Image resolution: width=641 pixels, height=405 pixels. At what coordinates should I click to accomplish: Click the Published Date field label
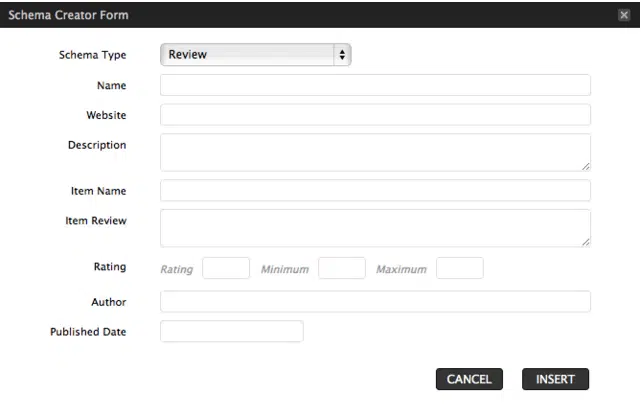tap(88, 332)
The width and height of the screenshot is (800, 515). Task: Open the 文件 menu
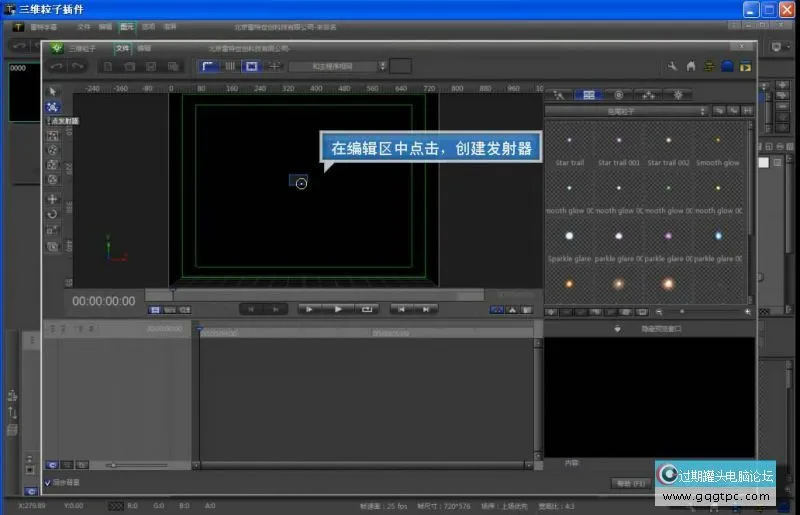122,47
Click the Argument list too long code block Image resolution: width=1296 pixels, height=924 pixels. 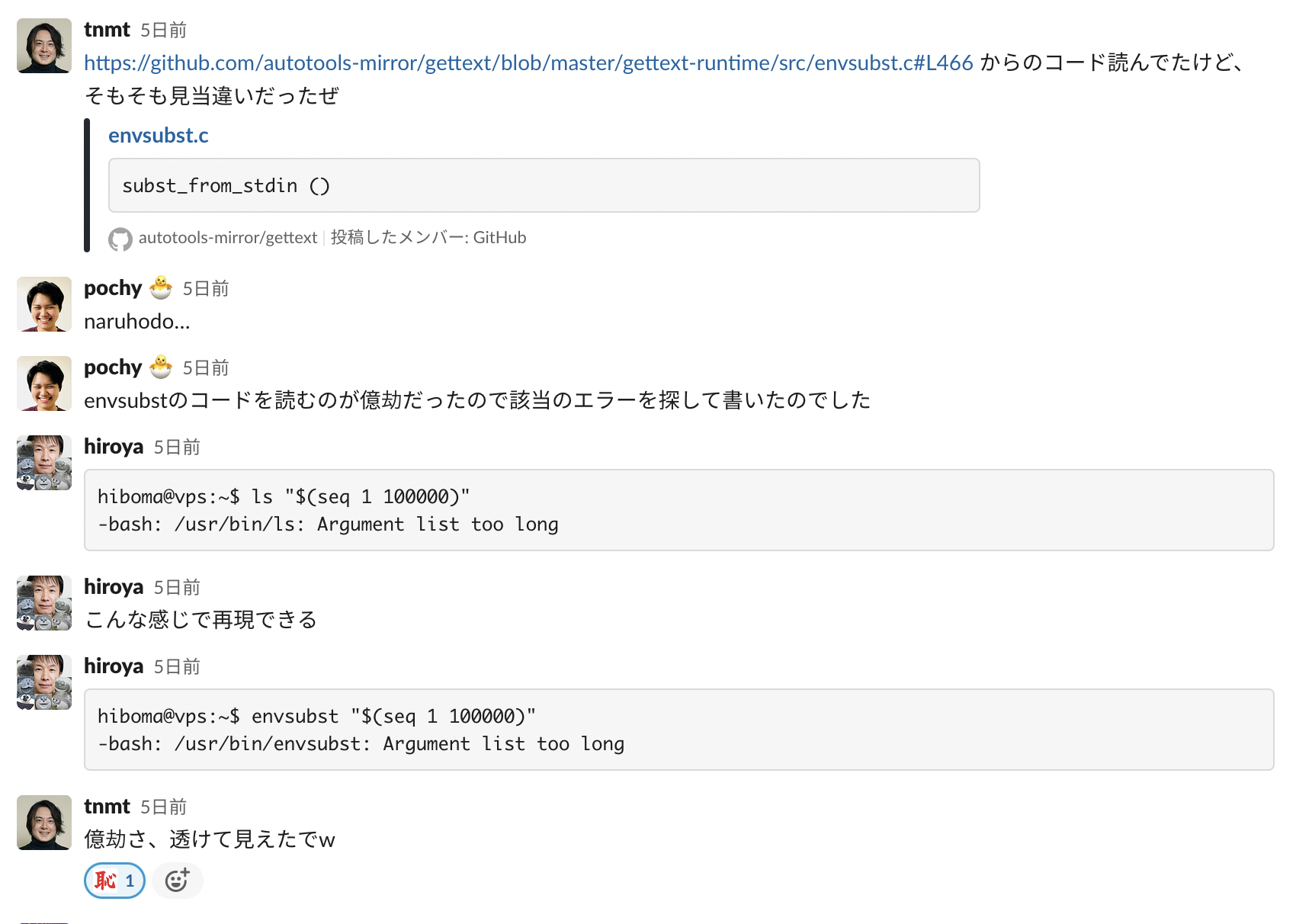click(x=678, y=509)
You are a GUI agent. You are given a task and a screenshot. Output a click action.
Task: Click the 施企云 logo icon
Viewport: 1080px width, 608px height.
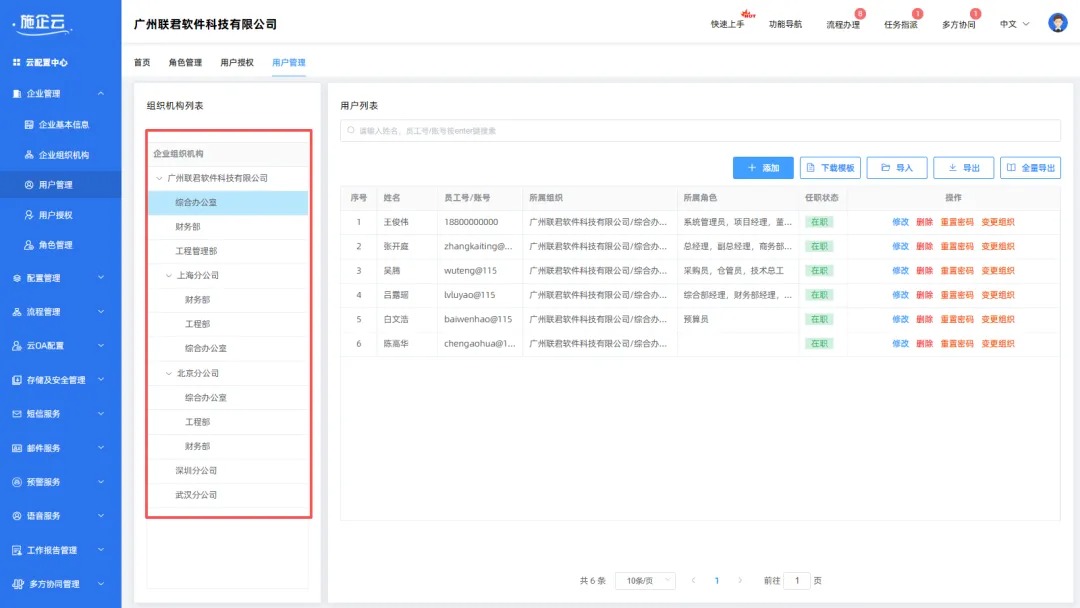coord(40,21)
* * * *
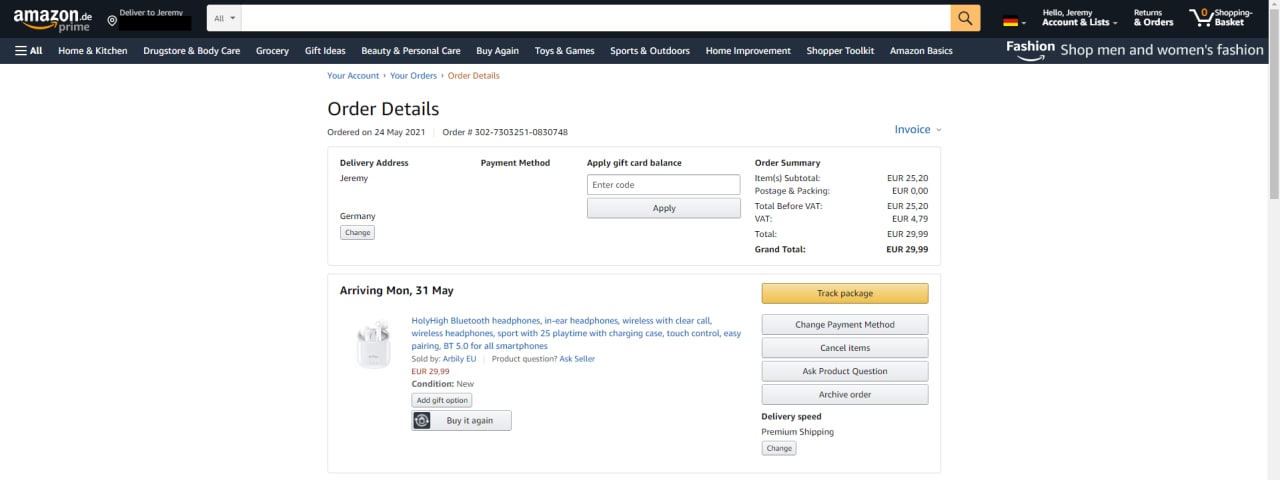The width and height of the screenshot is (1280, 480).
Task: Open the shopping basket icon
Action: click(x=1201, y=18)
* * * *
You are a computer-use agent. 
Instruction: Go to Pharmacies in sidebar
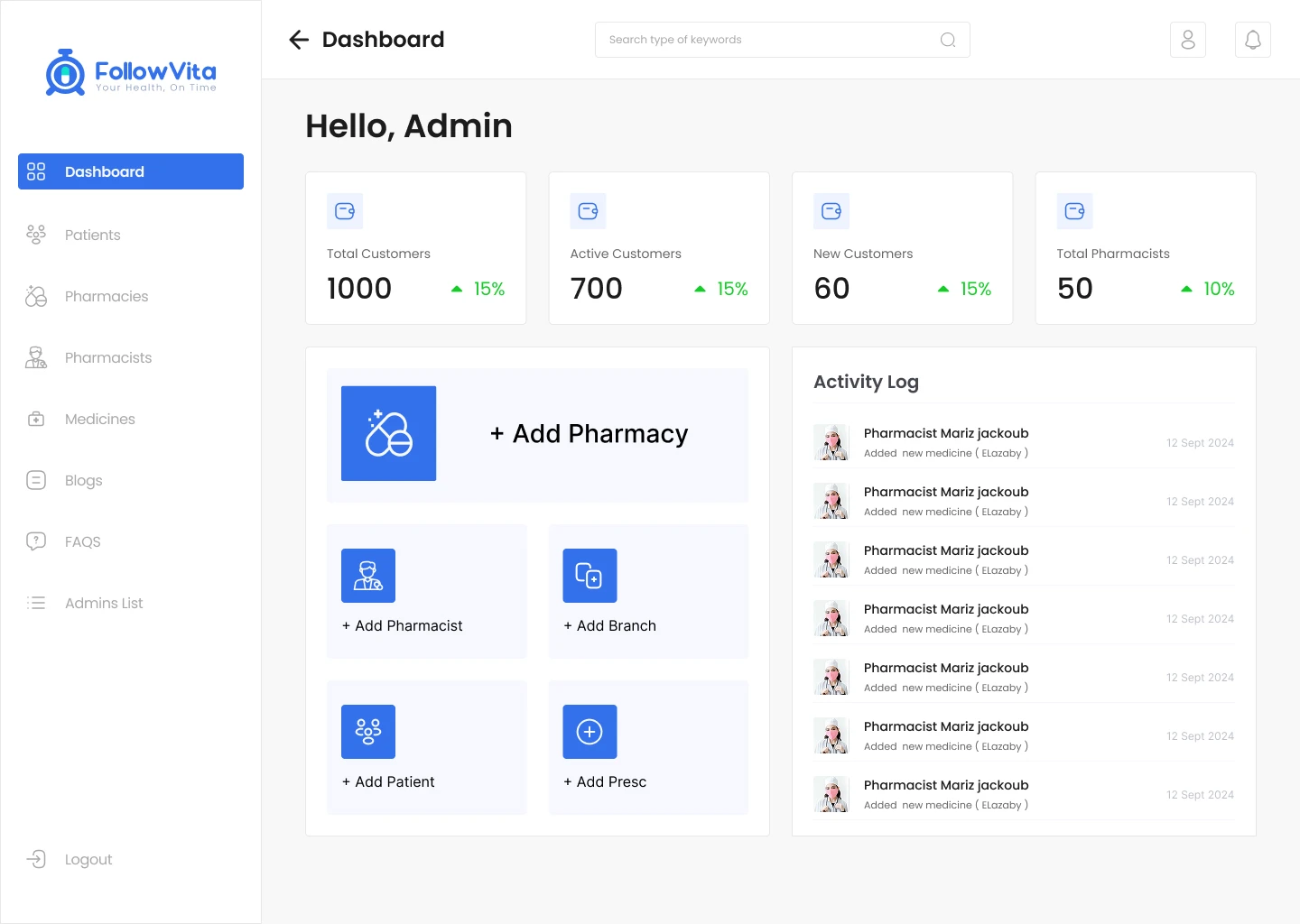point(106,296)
* * * *
● **ABOUT THIS EXERCISE**
Looking at the data above, show all lines where the word "agent" occurs.

● **SOLUTION TO THE EXERCISE**
You are a GUI agent. You are given a task and a screenshot. Output a click action.
You are a computer-use agent. 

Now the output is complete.